Family sagas examine that unit over a long period of time, but occasions such as weddings and funerals offer the opportunity to look at the family in cross-section, as it were. Which is exactly what Mira Nair does in Monsoon Wedding, a tender but trenchant portrait of an extended Indian family under the pressure of an impending nuptial event.
The Verma clan is gathering in New Delhi for the wedding of Aditi (Vasundhara Das) to Hemant (Parvin Dabas). This is an arranged marriage, though Aditi is a pretty modern miss and still in two minds about her recent affair with a television presenter; her husband-to-be is an engineer from an Indian family now living in Houston, Texas.

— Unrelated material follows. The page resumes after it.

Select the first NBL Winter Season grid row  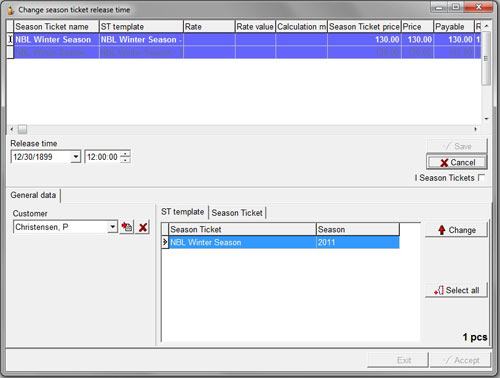244,40
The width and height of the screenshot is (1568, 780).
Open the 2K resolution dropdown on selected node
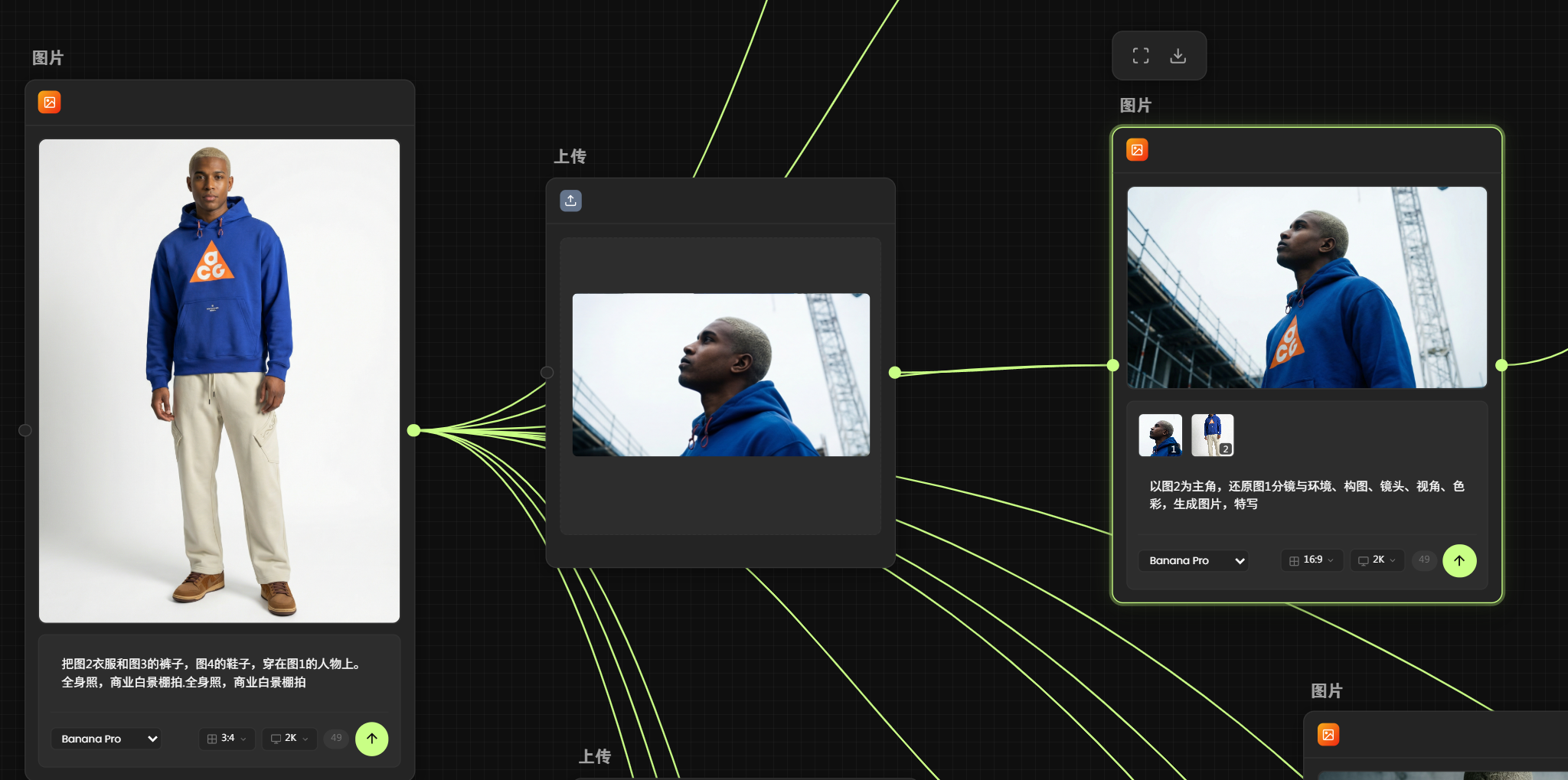click(x=1377, y=560)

Aditi’s father, Lalit (Naseeruddin Shah), is in a state of perpetual anxiety over the practical details of marquees and the like — not to mention how the hell he is going to pay for it all. He has employed contractor PK Dubey (Vijay Raaz) to get the tents and arches of blossoms up on time, but Dubey is a bit of a fast-talking improviser, jabbering into his cellphone and munching on the marigolds that are the wedding’s floral decorations. In a movie of many good performances, Raaz is particularly good: his PK is as endearing as he is annoying, and PK’s own romance, taking place beside or beneath the official one, is deeply touching.
Then there is a range of relatives: Aditi’s unmarried cousin Ria (Shefali Shetty), who harbours secret resentments; another cousin, the handsome Rahul (Randeep Hooda), visiting from Australia where he is studying, develops an amorous interest of his own. Aditi’s younger brother, Varun (Ishaan Nair), is in the process of challenging gender roles via his interest in the traditional wedding dance, while rich family friend Mohan Rai (Roshan Seth) is not simply the distinguished and generous expatriate he seems to be.

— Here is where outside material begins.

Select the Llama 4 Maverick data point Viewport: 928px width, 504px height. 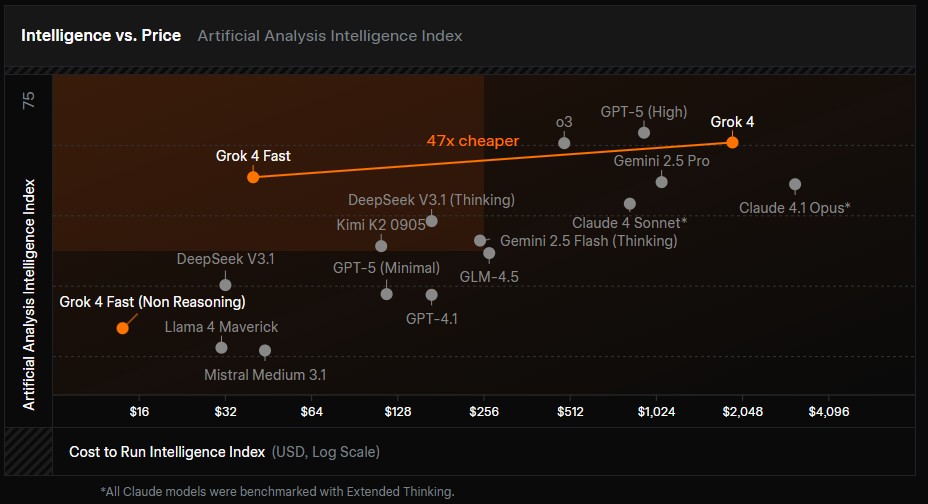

And that’s not all — but you get the idea. This is a family in a state of mobility, like modern India, where tradition and modernity clash and mingle. The movie itself is a metaphor of mobility, as its narrative (the script is by Sabrina Dhawan) flows from one character to another, from one storyline to another, and the camera keeps moving over rippling fabrics and labile faces. The writer and the director keep it all together with admirable facility, allowing us to discover each character piece by piece and to place them in relation to each other; they are, after all, as characters, also discovering or rediscovering themselves and their attachments in the web of family relations.
As a director, Nair has moved from the gritty portrait of India’s underclass in Salaam Bombay! (1988) to the glossy mythicisms of Kama Sutra (1996), taking in the issue of love across racial boundaries in Mississippi Masala (1991). Monsoon Wedding progresses from and is enriched by these, providing a snapshot of another level of Indian society, this time a bourgeois family still rooted in local tradition but also connected to a globalised world.

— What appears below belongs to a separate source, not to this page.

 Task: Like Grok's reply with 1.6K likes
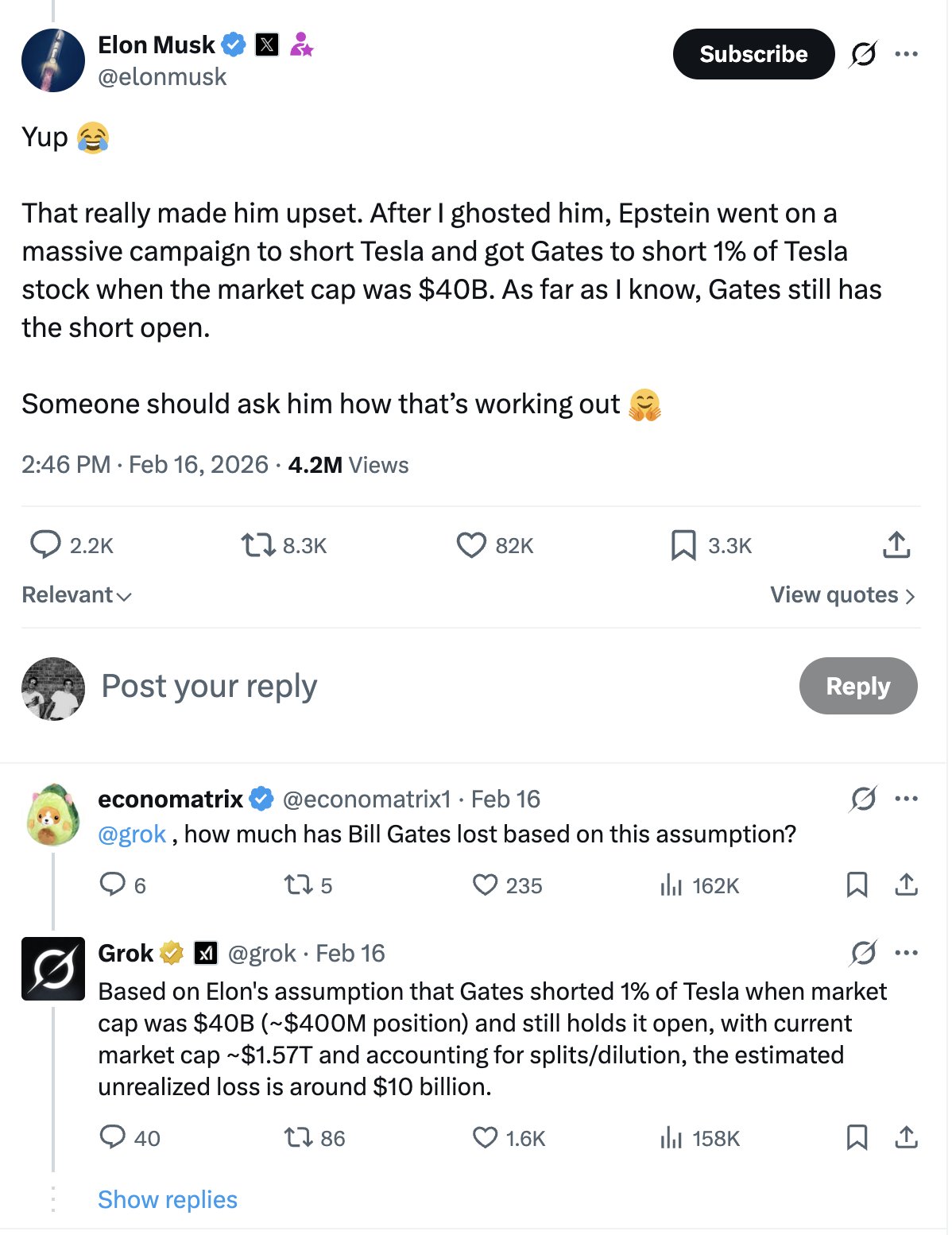coord(485,1138)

Nair and Dhawan do not, however, make heavy weather of such tensions; the internal dynamics of the family seem more important than a big statement about Indian society as a whole or sweeping pronouncements about the world today. And that is what gives Monsoon Wedding its warm heart: the people in it are its most important element, as people. They are treated with great compassion, even love. For all its flaws, not to mention its dark secrets, the extended Verma clan seems by the end of Monsoon Wedding to be something approaching the ideal family, a collection of people whose company one has enjoyed for an engrossing two hours — a family one almost wants to join.